**Exercise prompt:**
Where a line below carries the word "label", include it in the count, then give the count alone.

**Material to process:**
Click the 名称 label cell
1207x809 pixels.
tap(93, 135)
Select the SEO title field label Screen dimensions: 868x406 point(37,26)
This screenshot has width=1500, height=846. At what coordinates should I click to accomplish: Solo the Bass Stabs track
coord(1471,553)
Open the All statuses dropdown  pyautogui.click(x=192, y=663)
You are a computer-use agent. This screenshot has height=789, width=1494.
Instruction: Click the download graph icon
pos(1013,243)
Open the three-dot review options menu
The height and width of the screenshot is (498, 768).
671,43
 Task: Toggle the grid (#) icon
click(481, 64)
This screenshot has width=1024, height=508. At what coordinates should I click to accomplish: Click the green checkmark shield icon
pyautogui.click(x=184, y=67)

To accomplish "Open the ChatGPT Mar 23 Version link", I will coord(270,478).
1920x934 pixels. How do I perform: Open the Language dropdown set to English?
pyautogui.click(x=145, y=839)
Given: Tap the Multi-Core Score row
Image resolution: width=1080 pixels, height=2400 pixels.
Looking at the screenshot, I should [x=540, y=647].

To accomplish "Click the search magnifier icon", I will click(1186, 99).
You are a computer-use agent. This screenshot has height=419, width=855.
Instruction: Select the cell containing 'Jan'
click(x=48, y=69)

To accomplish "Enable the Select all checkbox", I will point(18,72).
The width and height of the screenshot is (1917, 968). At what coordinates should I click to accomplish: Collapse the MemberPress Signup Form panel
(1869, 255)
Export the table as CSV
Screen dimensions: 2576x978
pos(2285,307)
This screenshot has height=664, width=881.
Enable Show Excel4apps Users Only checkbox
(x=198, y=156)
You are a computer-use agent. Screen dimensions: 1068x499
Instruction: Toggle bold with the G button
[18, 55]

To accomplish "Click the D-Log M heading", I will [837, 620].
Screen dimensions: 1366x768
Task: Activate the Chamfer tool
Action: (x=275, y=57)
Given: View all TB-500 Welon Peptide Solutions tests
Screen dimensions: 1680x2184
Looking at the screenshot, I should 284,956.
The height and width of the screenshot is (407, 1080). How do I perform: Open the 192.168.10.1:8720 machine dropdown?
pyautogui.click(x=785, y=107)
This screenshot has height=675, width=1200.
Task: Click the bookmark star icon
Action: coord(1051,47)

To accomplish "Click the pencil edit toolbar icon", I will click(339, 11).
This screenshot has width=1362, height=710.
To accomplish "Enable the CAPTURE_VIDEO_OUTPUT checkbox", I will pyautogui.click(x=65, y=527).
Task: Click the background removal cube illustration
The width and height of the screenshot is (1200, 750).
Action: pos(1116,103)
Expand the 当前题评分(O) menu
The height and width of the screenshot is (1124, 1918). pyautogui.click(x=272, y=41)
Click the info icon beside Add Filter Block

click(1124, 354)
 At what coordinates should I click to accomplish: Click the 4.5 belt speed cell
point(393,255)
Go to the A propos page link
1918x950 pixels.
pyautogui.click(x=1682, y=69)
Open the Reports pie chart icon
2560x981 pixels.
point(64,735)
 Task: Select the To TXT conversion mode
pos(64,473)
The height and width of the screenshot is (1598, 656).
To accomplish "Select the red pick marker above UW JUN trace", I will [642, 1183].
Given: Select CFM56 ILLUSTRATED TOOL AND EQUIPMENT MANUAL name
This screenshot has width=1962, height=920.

**Exercise answer:**
2